There are parallels between such behavior and how we perceive physical sensations, and evolution's hand in shaping the way we perceive physical sensations may be behind the errors we make in judging suffering among our fellow humans. We are sharply aware of the difference between total darkness and the light thrown off by a five-watt bulb, but we are hard pressed to tell the lighting difference between a 90-watt bulb and a 100-watt one.
Slovic said people probably are inappropriately -- and unconsciously -- using a similar metric in humanitarian crises: Failing to save only half the victims in a tragedy seems less dreadful than failing to save 93 percent of the victims of another tragedy. The mathematical side of our brain could tell us the absolute number of victims saved is more important than the percentage of survivors, but our analytical side isn't usually in charge.
Slovic has also shown that the amount of compassion humans feel can diminish as the number of victims increases: In an experiment in Israel, Slovic asked volunteers whether they would help raise $300,000 to save eight children who were dying of cancer. Those in another group were told only about one child with cancer and asked how much they were willing to donate to save the life of that child. Slovic found that people were willing to give more money to save one life than to save eight.
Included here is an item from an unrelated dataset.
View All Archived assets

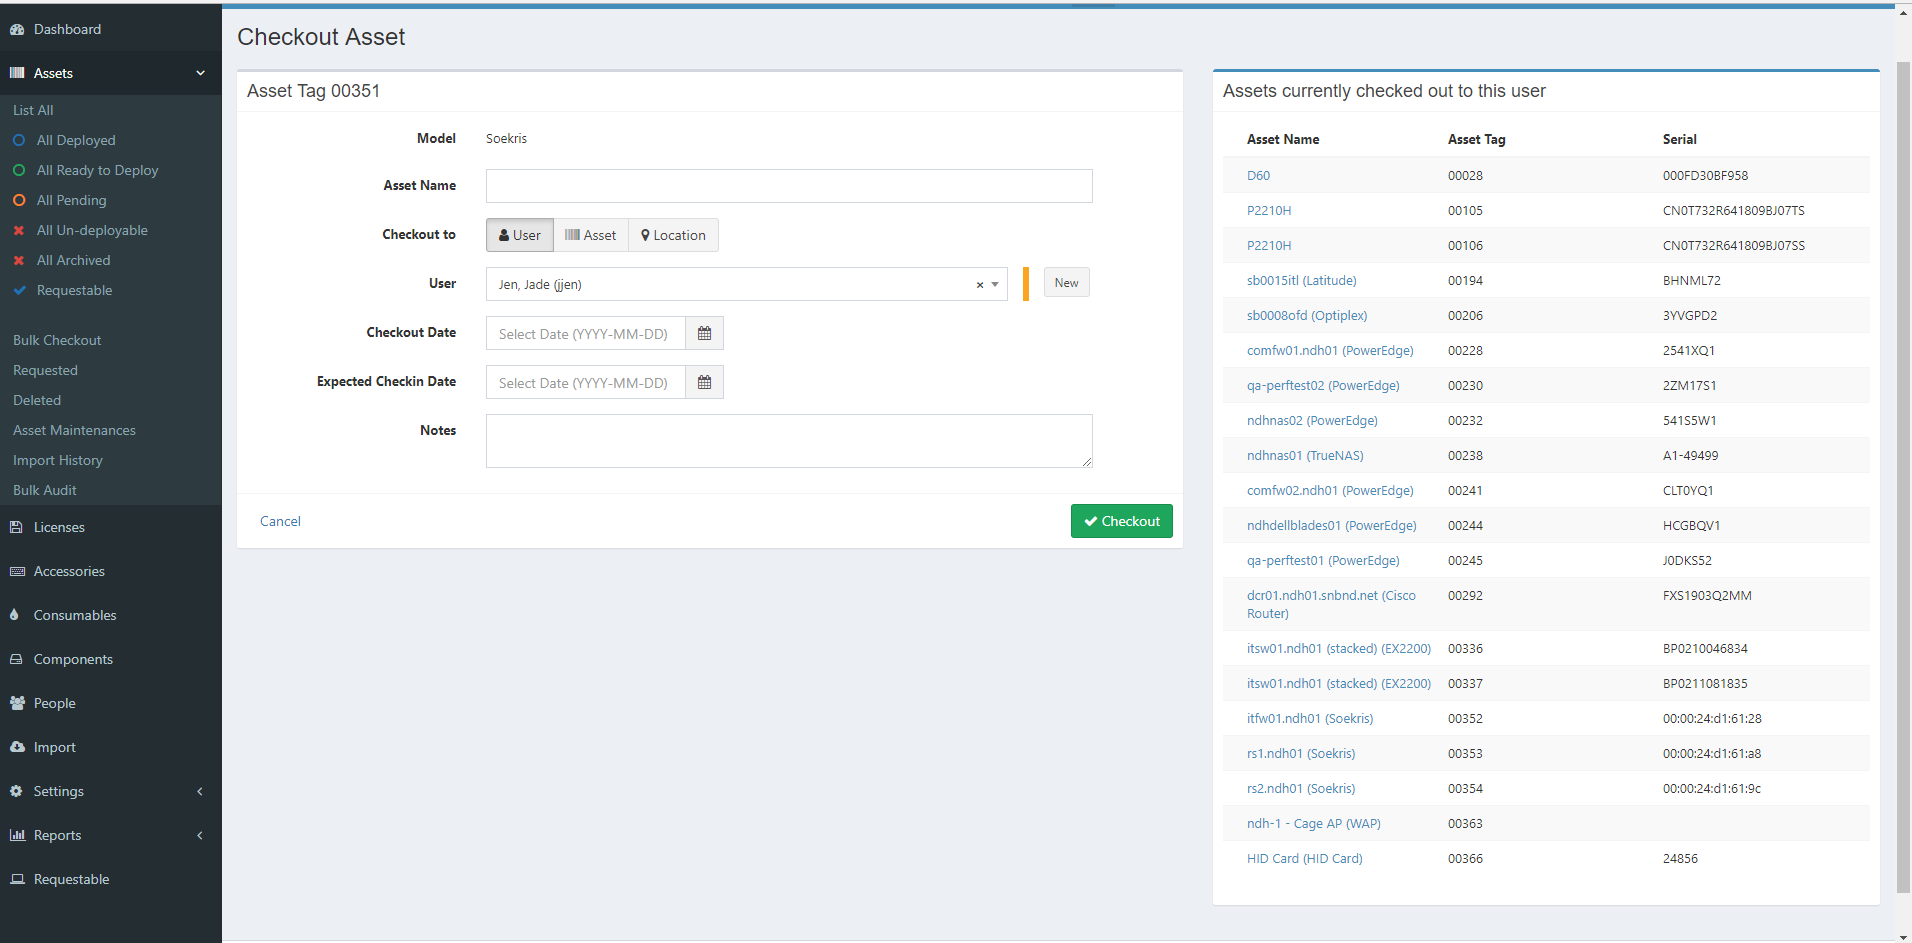tap(73, 260)
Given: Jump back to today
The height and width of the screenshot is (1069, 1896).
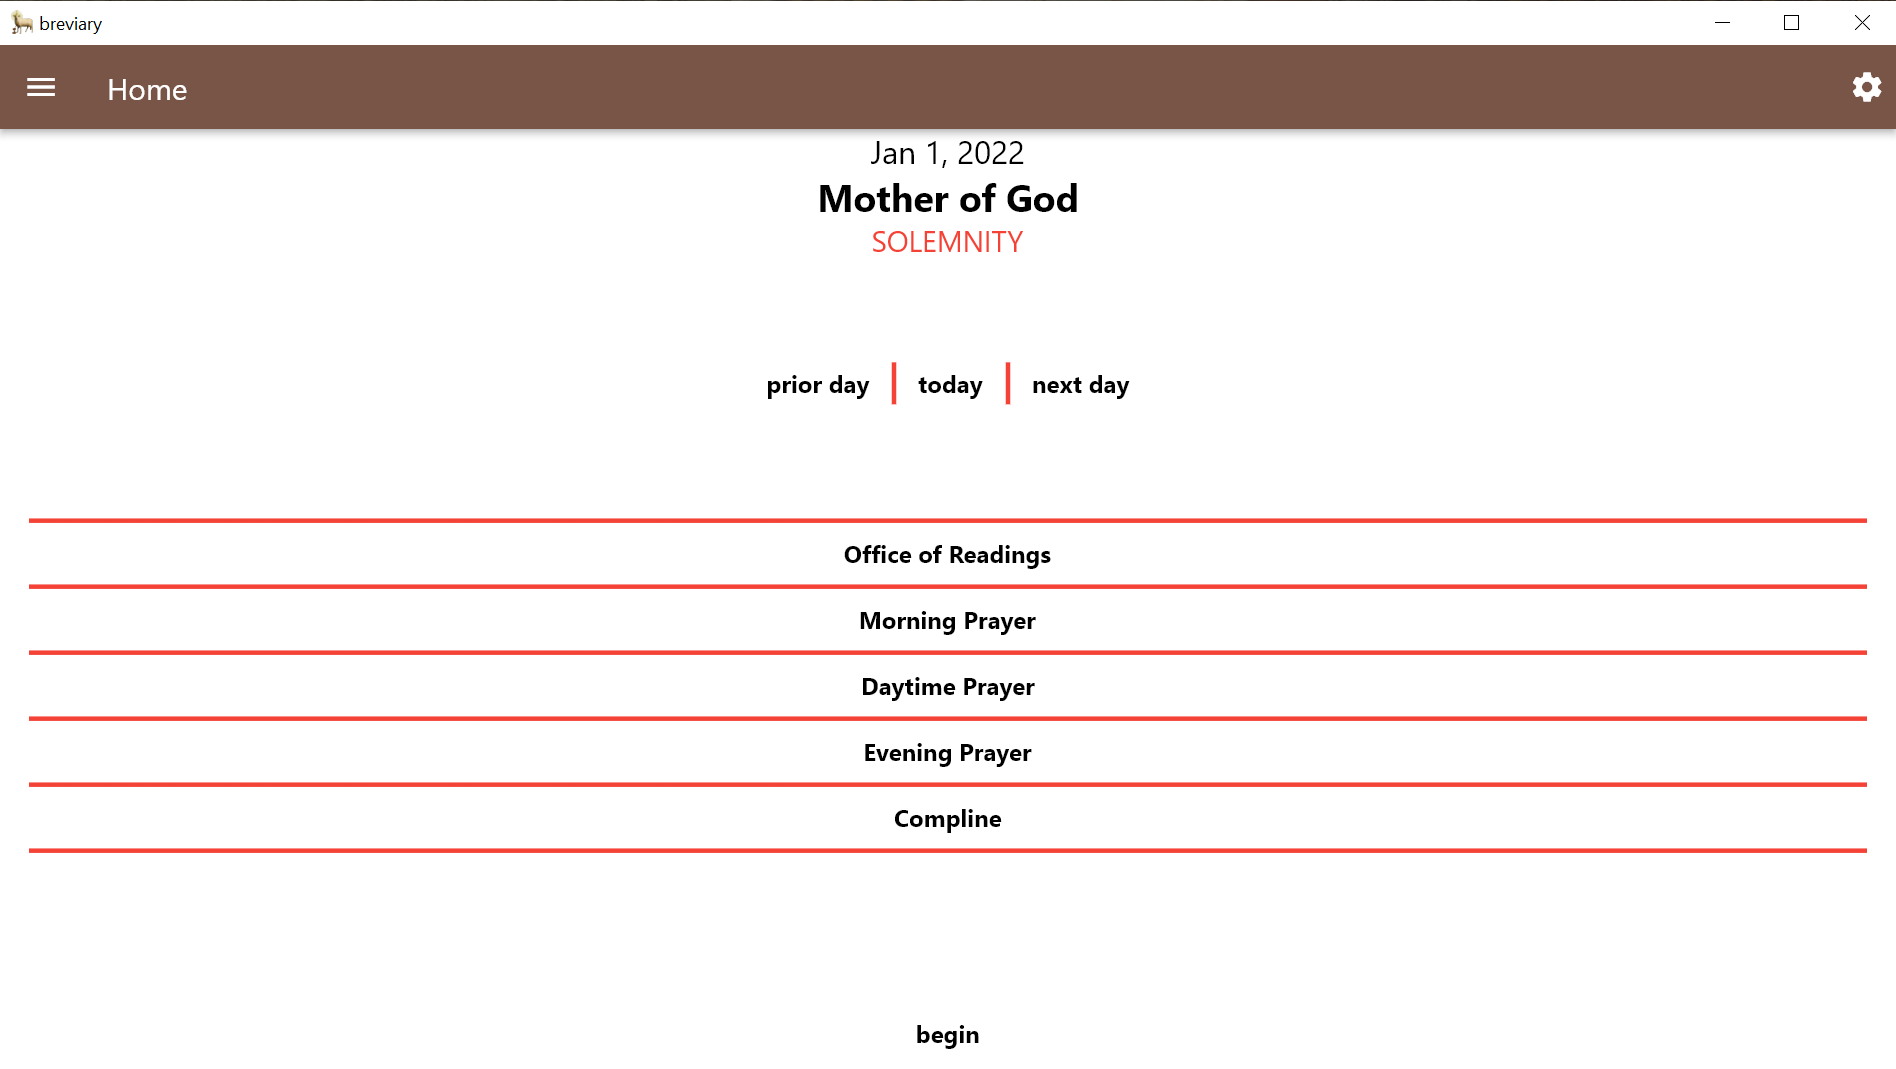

"When we trust our feelings in these cases, we are led down the path of turning our backs on the suffering of many people," Slovic said. "Even though we don't think of ourselves as uncaring, if we trust our moral intuition, it is not designed by evolution to respond accurately to these types of situations of mass tragedy."
Slovic's work showing people's tendency to intervene in situations in which they can save all or most of the victims, but to turn away from situations in which they cannot help most of the victims, has important ramifications for the new administration. "It is often the case we can do something even if we can't do everything, and we ought not do nothing just because we can't do everything," Prendergast said.